This contrasts with, say, Vladimir and Estragon in Waiting for Godot, as the two tramps have subtle differences in their personalities.

Albeit the preponderance of dissimilar duos in various cultures, almost identical duos also exist ubiquitously. (Say Thompson and Thomson in Tintin, Tweendledum and Tweendledee in Alice) And the similarity is, it seems to me, correlated with a comic effect. Whereas in dissimilar duos this comic effect seem weaker.

Please explain why a correlation between similar duos in narrative works and comic effect exist. The OP, nonetheless, is not satisfied with terms from literary criticism such as 'tension' or simplistic justification such as 'it's funny how they act exactly like each other'.

Edit: the Shakespearean duo is never intended to be the centre of my question. They are used merely to illustrate the preponderance -- and basic function -- of comic identical duos. (The 'comic' effect is not so strong here, yet the duo are alienated and their death is hardly mourned in the play, which somewhat amounts to a comic supplement to the pathos)

_Source data_:
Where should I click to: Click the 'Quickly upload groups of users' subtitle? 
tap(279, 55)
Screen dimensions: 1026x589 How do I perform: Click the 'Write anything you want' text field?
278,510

_Stated task 1_: Transcribe a passage from the post on comic duos. Begin at the words "Albeit the preponderance" and stop after "effect seem weaker.".
_Stated task 2_: According to the post on comic duos, which two characters in Waiting for Godot have subtle differences in their personalities?

_Task result 1_:
Albeit the preponderance of dissimilar duos in various cultures, almost identical duos also exist ubiquitously. (Say Thompson and Thomson in Tintin, Tweendledum and Tweendledee in Alice) And the similarity is, it seems to me, correlated with a comic effect. Whereas in dissimilar duos this comic effect seem weaker.

_Task result 2_: Vladimir and Estragon